About this task:
Find every line below with the word "link" in it, and copy each one.

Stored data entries
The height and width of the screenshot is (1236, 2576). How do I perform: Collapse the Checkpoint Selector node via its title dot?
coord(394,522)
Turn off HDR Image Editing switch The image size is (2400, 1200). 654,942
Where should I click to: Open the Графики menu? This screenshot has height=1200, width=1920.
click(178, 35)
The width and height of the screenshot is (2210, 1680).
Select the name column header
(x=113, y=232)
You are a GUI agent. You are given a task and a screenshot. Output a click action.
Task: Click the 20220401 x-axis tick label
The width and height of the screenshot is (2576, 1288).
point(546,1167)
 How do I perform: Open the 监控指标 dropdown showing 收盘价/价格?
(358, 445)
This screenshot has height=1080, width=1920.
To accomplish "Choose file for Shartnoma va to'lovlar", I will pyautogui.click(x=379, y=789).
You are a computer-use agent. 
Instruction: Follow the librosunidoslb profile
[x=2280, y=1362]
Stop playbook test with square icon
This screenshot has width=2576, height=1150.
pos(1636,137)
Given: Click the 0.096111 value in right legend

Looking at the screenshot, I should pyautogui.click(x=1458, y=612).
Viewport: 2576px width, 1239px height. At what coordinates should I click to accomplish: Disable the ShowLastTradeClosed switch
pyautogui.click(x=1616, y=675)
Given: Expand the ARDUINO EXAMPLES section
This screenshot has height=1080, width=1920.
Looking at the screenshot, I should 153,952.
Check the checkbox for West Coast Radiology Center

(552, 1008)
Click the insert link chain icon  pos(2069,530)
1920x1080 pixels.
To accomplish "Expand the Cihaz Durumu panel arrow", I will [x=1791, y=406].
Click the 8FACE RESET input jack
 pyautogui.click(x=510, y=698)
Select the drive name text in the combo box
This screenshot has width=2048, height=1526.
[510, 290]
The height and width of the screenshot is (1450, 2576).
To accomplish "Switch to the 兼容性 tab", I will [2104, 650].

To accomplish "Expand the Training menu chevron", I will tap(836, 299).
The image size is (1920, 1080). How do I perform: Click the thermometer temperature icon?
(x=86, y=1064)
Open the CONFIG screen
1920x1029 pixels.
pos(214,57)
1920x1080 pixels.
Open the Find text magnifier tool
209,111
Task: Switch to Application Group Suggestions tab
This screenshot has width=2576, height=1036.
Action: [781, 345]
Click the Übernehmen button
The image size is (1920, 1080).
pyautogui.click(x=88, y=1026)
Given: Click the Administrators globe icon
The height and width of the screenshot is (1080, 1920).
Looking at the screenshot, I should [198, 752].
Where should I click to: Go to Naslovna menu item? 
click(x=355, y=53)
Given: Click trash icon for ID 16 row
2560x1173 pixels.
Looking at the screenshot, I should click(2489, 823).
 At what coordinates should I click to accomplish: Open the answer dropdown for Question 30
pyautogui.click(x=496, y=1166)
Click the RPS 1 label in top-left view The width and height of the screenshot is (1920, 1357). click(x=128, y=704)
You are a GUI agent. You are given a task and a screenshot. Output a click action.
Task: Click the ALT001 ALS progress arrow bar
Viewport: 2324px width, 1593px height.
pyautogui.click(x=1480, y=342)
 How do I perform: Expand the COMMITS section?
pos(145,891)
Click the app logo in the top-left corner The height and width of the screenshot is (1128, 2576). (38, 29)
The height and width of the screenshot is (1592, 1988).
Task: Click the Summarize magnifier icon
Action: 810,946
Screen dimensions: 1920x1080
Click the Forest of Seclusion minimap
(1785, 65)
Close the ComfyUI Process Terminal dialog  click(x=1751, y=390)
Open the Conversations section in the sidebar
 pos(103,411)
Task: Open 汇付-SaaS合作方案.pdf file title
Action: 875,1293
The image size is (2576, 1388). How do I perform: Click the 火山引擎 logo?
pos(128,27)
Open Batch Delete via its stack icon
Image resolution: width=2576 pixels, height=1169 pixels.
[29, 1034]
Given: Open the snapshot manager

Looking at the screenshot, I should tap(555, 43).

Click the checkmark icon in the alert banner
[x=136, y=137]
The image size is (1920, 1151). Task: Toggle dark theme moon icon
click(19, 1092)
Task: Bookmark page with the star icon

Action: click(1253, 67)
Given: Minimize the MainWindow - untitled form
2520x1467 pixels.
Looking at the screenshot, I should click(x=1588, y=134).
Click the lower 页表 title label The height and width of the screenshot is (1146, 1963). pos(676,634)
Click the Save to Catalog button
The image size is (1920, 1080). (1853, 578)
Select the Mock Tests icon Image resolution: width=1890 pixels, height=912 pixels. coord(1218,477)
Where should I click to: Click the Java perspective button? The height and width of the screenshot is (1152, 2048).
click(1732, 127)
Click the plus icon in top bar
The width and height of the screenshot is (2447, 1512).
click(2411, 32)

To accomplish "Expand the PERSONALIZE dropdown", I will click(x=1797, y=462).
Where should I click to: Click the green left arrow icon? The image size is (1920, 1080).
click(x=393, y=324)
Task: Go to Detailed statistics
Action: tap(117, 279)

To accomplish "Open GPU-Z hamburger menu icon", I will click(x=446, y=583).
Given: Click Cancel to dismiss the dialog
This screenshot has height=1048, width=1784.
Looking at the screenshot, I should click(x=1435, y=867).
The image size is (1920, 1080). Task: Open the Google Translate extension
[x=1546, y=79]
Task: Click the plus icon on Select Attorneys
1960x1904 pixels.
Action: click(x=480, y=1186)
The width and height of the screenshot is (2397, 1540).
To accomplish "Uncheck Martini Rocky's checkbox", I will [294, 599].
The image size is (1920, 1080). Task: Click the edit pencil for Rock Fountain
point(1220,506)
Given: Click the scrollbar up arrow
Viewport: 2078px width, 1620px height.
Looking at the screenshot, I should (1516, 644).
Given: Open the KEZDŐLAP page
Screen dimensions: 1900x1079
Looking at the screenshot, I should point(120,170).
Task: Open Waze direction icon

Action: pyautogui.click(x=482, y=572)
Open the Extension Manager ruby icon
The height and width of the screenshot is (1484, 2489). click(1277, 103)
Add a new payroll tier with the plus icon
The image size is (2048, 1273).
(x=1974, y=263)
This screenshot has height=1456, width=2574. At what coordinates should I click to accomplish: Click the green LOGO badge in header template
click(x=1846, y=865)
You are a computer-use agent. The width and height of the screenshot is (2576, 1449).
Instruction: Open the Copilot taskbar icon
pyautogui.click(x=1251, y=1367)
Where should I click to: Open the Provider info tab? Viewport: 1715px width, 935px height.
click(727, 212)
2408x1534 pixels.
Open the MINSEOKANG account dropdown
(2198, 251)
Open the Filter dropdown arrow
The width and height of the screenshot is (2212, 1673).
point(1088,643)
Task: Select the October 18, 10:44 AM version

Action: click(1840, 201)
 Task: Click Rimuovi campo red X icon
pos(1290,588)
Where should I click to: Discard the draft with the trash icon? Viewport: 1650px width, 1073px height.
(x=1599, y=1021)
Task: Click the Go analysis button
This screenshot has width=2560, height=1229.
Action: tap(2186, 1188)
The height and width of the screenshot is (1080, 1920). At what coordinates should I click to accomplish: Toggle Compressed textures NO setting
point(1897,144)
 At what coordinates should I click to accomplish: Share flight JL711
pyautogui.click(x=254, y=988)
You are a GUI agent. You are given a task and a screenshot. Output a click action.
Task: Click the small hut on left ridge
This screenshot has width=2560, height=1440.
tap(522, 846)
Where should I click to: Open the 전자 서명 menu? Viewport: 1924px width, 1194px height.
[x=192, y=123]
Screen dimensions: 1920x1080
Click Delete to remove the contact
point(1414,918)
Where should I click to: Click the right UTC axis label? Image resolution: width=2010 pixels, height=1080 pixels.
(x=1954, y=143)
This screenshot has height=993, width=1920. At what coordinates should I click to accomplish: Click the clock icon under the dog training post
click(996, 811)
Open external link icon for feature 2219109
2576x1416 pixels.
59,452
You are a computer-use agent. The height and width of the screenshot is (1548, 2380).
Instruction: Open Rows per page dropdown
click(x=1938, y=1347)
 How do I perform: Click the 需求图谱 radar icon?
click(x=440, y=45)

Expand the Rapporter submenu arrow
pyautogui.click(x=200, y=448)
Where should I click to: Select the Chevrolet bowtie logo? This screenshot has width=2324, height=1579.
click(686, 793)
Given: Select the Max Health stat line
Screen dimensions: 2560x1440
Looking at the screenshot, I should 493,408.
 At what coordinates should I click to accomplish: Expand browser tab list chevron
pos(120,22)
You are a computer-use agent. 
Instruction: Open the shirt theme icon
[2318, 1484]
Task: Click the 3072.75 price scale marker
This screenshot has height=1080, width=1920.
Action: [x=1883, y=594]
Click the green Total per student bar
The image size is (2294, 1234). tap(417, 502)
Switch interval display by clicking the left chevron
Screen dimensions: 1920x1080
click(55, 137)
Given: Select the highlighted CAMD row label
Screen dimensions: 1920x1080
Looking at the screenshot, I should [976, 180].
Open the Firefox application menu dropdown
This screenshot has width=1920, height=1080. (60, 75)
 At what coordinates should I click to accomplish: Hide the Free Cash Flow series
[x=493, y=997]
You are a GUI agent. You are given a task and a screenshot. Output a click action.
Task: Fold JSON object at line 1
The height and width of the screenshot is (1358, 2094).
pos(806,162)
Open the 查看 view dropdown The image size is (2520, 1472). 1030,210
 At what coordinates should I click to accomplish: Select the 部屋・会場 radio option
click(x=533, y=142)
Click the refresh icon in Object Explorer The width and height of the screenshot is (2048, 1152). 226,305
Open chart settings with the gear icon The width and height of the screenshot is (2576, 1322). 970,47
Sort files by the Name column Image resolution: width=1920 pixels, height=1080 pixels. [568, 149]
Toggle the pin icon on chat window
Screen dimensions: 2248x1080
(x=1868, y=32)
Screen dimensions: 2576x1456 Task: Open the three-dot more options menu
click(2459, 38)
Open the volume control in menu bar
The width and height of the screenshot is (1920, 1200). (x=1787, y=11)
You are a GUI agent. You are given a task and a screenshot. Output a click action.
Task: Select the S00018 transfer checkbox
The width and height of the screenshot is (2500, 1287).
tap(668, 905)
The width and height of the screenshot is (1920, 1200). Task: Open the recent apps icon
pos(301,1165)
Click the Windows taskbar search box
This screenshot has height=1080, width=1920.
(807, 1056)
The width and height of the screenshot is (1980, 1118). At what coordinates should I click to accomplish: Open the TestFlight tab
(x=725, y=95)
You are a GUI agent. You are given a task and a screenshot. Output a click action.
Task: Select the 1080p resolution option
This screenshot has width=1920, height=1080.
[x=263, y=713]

Answer to this exercise:
Click the insert link chain icon  pos(2069,530)
Open external link icon for feature 2219109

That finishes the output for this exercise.